Reexamination Certificate

active

06833913

ABSTRACT:

BACKGROUND OF THE INVENTION
The present invention relates generally to inspection systems. More specifically, it relates to light collection mechanisms for inspecting semiconductor wafers and other types of patterned samples.
Conventional darkfield optical inspection tools locate defects on patterned wafers by scanning the surface of the wafer with a tightly focused laser spot and measuring the amount of light scattered by the illuminated spot on the wafer. Dissimilarities in the scattering intensity between similar locations in adjacent dies are recorded as potential defect sites.

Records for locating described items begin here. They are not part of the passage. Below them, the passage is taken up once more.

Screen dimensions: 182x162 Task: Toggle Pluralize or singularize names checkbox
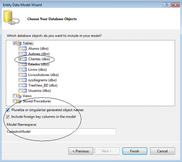(8, 110)
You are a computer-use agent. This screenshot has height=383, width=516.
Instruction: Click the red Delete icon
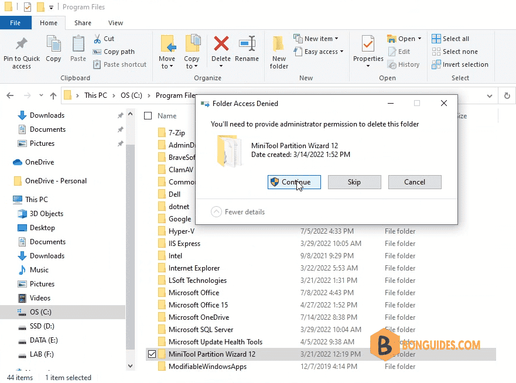221,43
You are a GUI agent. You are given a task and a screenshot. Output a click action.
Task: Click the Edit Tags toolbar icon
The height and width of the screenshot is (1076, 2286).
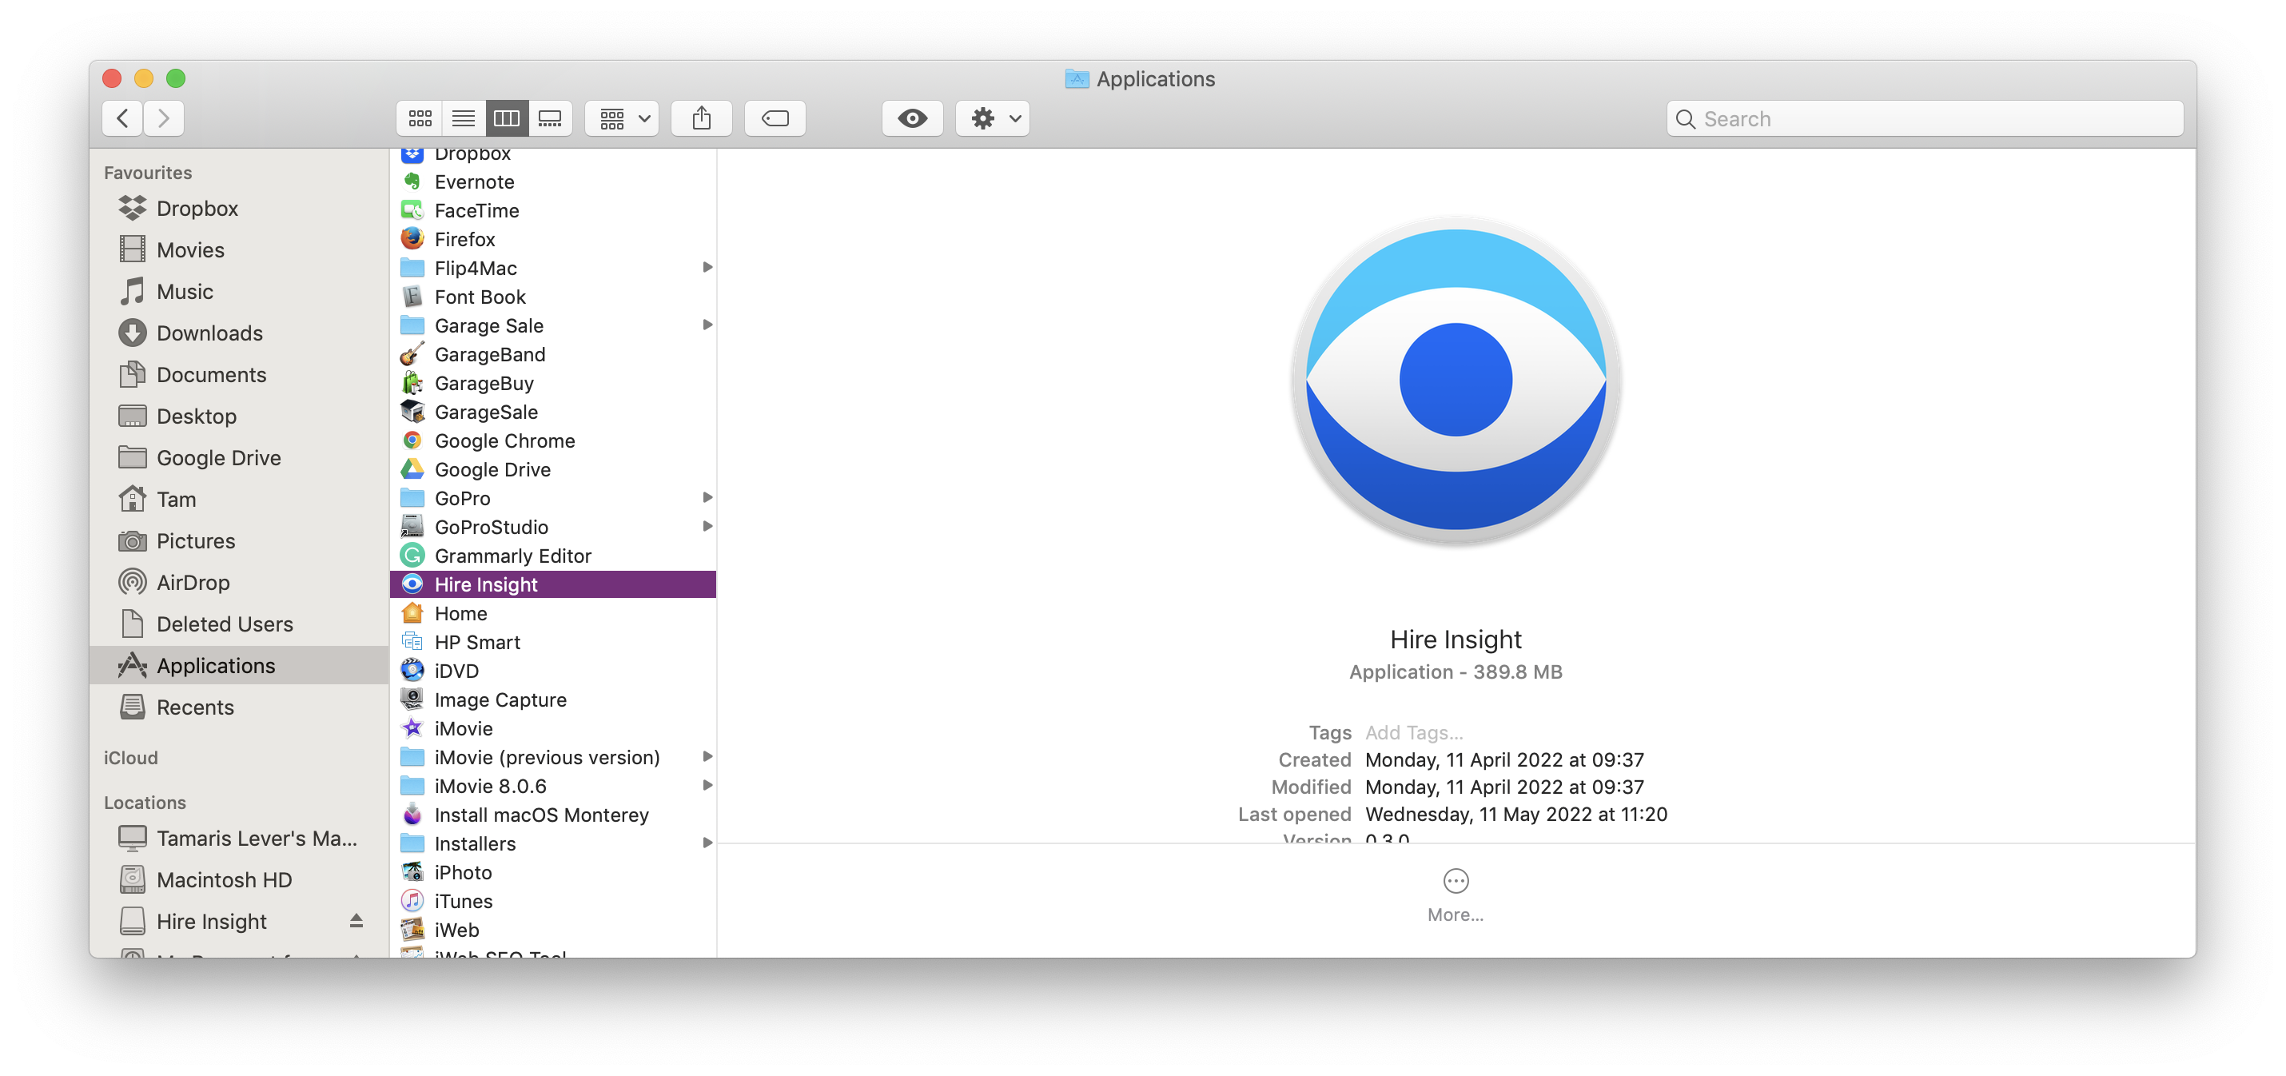click(x=775, y=118)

The dynamic range of this optical scattering is typically substantial. Changes in scattering intensity of more than a million to one within a single die are not uncommon. This high dynamic range is intrinsic to the optical configuration of the instrument and the scattering properties of the wafers and defects of interest. Because this dynamic range is substantially greater than the reliable measurement range of existing instruments, inspection operators are forced to accept an unpleasant compromise between inspecting with too low a sensitivity in some portions of the die, and temporarily overloading the instrument's detection electronics in other regions.
In general, scanning the wafer with the smallest possible laser spot size maximizes sensitivity to defects by maximizing the spatial resolution of the scattering image. However, this increased resolution generally correlates with an increased pixel density within the light collectors or detectors to properly sample the image. The detectors typically include a sensor for detecting the scattered light and generating an analog signal based on such detected light and an analog-to-digital converter (ADC) for converting the analog detected signal into a digital detected signal. The digital detected signal may then be analyzed for defects. Since all the pixels are measured serially, and only a limited amount of time is available to scan each wafer, there is a fundamental relationship between the speed of the measurement electronics and the maximizing of the spatial resolution of the scattering is image. To enable high spatial resolution, higher bandwidth analog electronics and faster ADC's are often utilized.

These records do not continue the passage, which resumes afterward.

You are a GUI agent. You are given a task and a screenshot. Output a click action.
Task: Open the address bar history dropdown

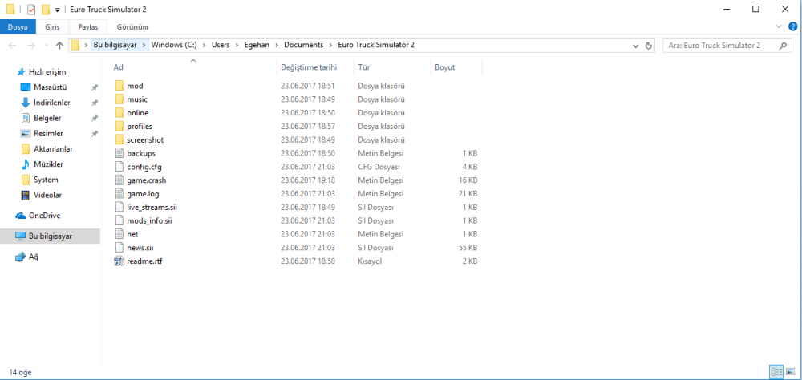(x=635, y=46)
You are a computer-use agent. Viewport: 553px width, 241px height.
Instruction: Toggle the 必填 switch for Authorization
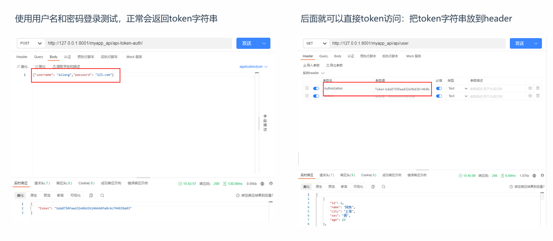coord(439,88)
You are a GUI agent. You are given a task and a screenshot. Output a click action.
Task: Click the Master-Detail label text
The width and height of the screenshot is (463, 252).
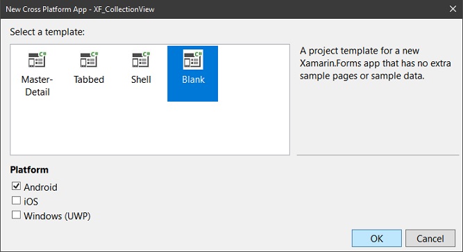[37, 86]
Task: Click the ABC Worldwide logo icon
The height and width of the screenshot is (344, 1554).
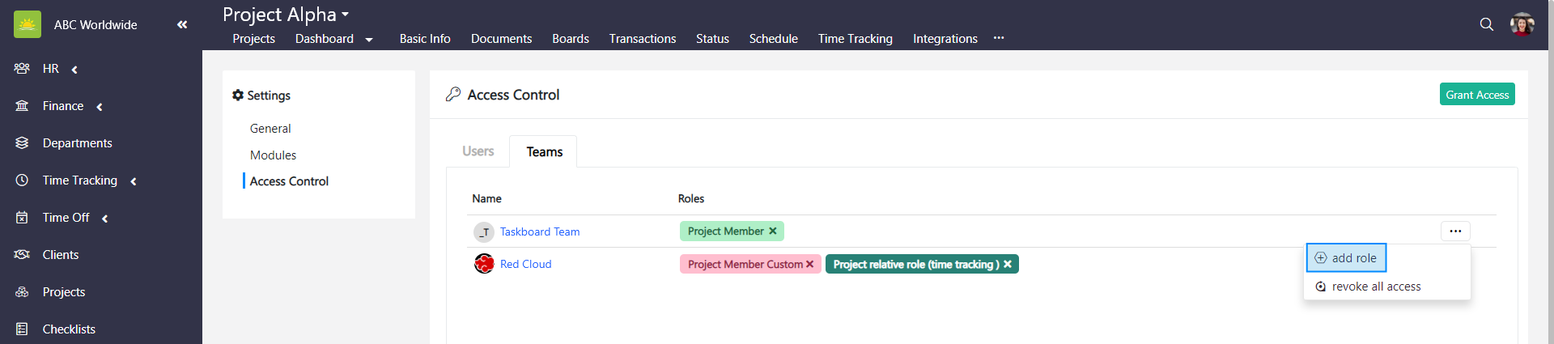Action: click(x=28, y=24)
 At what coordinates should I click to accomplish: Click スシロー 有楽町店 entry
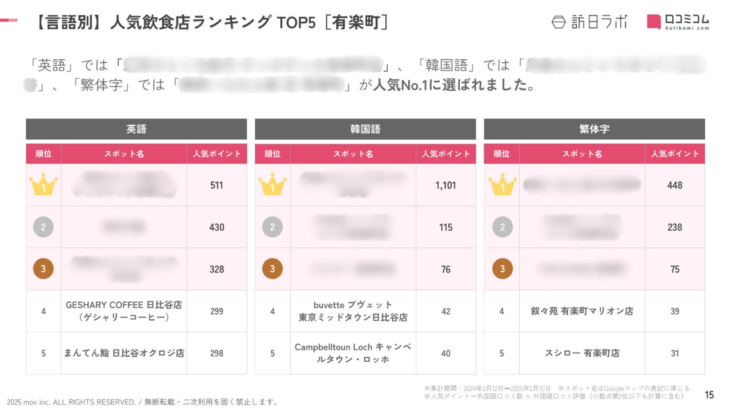click(582, 353)
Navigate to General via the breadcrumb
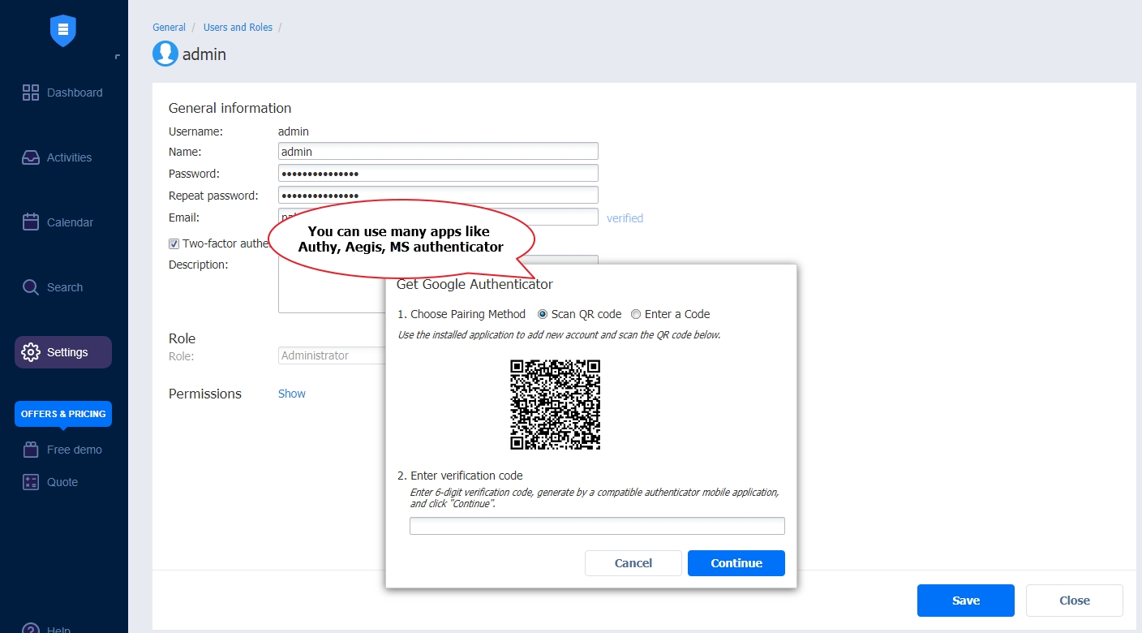Image resolution: width=1142 pixels, height=633 pixels. (169, 27)
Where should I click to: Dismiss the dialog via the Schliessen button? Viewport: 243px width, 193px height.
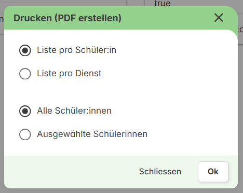(160, 172)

In addition to maximizing the speed of the measurement electronics to thereby maximize spatial resolution, it is desirable to maximize the dynamic range of the light that is discernable by the measurement electronics. However, there is a fundamental trade-off in ADC's between speed and dynamic range. That is, dynamic range is typically limited by noise and offset errors, both of which tend to increase with speed.
Accordingly, there is a need for improved inspection mechanisms that are capable of quickly detecting light having a relatively high dynamic range.
SUMMARY OF THE INVENTION
Accordingly, mechanisms are provided for detecting a relatively wide dynamic range of intensity values from a beam (e.g., scattered light, reflected light, or secondary electrons) originating from a sample, such as a semiconductor wafer. In other words, the inspection system provides detected output signals having wide dynamic ranges. The detected output signals may then be analyzed to determine whether defects are present on the sample. For example, the intensity values from a target die are compared to the intensity values from a corresponding portion of a reference die, where a significant intensity difference may be defined as a defect.

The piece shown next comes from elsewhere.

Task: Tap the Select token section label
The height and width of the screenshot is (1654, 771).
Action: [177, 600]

In a specific embodiment, an inspection system for detecting defects on a sample is disclosed. The system includes a beam generator for directing an incident beam towards a sample surface and a detector positioned to detect a detected beam originating from the sample surface in response to the incident beam. The detector has a sensor for detecting the detected beam and generating a detected signal based on the detected beam and a non-linear component coupled to the sensor. The non-linear component is arranged to generate a non-linear detected signal based on the detected signal. The detector further includes a first analog-to-digital converter (ADC) coupled to the non-linear component, and the first ADC is arranged to digitize the non-linear detected signal into a first digitized detected signal. The system further includes a data processor for determining whether there is a defect present on the sample surface based on the first digitized detected signal.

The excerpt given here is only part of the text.